23 Oktober 2024   16:10 Diperbarui: 23 Oktober 2024   16:59 56
+
Laporkan Konten
Laporkan Akun
Kompasiana adalah platform blog. Konten ini menjadi tanggung jawab bloger dan tidak mewakili pandangan redaksi Kompas.
Lihat foto
sumber gambar: Jakarta Islamic Centre

Pernyataan Prof. Yusril Ihza Mahendra bahwa peristiwa Mei 1998 tidak termasuk kategori pelanggaran HAM berat memicu polemik dalam wacana hukum dan keadilan. Menurut Yusril, pelanggaran HAM berat mensyaratkan adanya tindakan yang sistematis dan meluas dengan kebijakan negara yang terstruktur, sebagaimana diatur dalam Undang-Undang No. 26 Tahun 2000 tentang Pengadilan HAM

. Dalam pernyataannya, ia berargumen bahwa kekerasan saat peristiwa tersebut lebih merupakan tindak pidana individu dan bukan hasil kebijakan resmi pemerintah yang terencana dan terstruktur

Namun, pendapat ini mendapat kritik karena dianggap mengabaikan realitas fakta di lapangan. KontraS dan berbagai pihak menyatakan bahwa penembakan mahasiswa dan kerusuhan yang terjadi mencerminkan adanya pelanggaran sistematis yang melibatkan aparat keamanan negara. 

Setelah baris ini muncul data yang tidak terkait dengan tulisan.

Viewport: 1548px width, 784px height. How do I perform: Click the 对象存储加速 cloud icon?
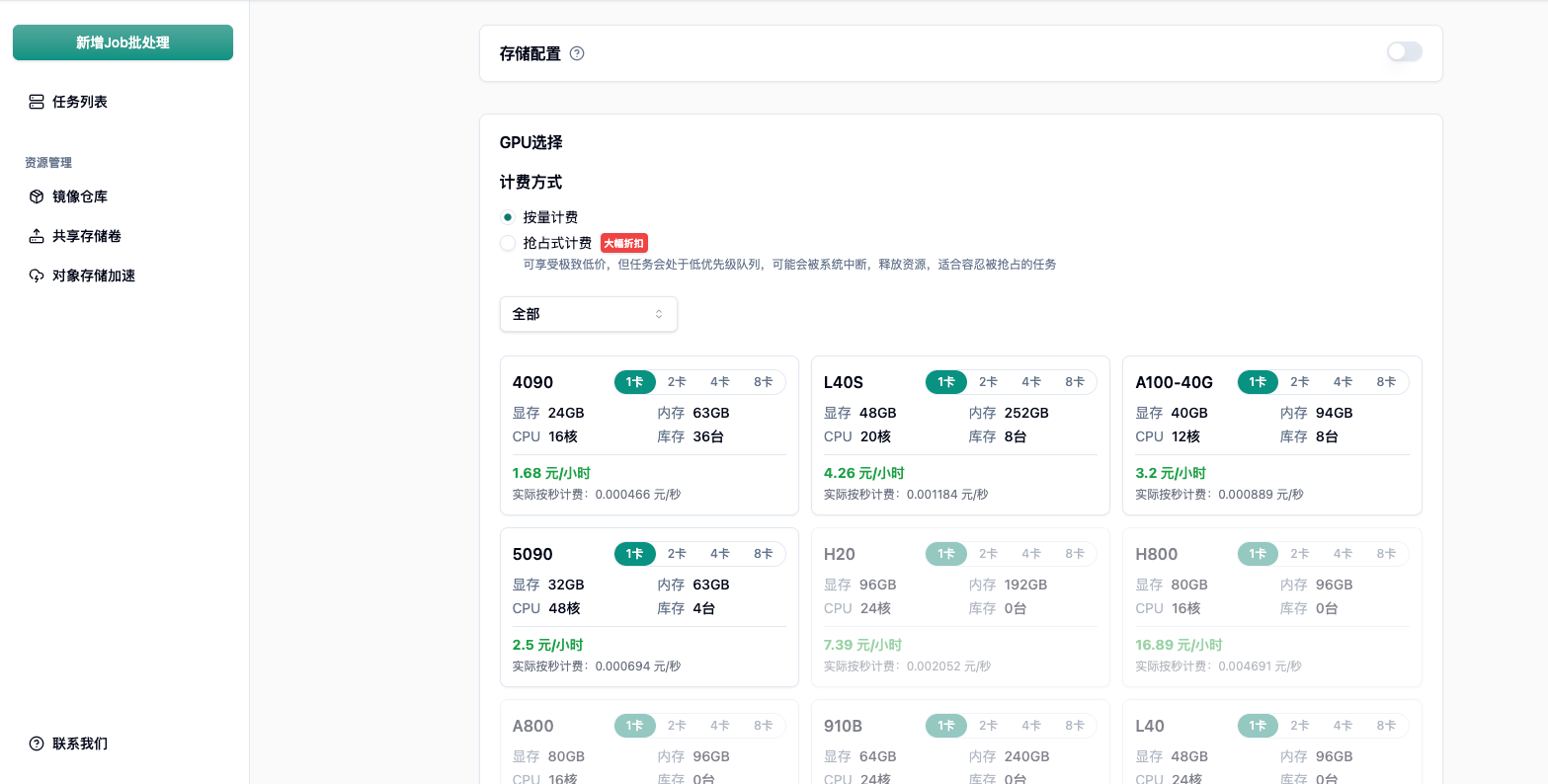37,275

Komnas HAM melalui KPP HAM juga telah menyimpulkan bahwa terdapat indikasi pelanggaran HAM berat, tetapi upaya hukum terhambat oleh sikap tidak kooperatif dari beberapa lembaga negara serta keputusan Pansus DPR yang menyebut tidak ada pelanggaran HAM berat. 

Namun, Dua hari setelah pernyataannya mengenai peristiwa Mei 1998 menuai kontroversi, Yusril Ihza Mahendra memberikan klarifikasi kepada wartawan.

Secara etimologis, "pelanggaran" berasal dari kata dasar "langgar" yang berarti melewati batas atau aturan yang telah ditetapkan. Dalam konteks hukum, istilah ini merujuk pada tindakan yang melanggar ketentuan hukum atau norma yang berlaku. 

Secara filosofis, pelanggaran mencerminkan perbuatan yang menyimpang dari aturan moral, hukum, atau adat yang diakui oleh suatu masyarakat. Misalnya, Thomas Hobbes dalam bukunya Leviathan menjelaskan bahwa tanpa aturan yang jelas, kekacauan akan muncul, sehingga hukum berfungsi untuk menjaga ketertiban dengan memberi batasan pada perilaku manusia.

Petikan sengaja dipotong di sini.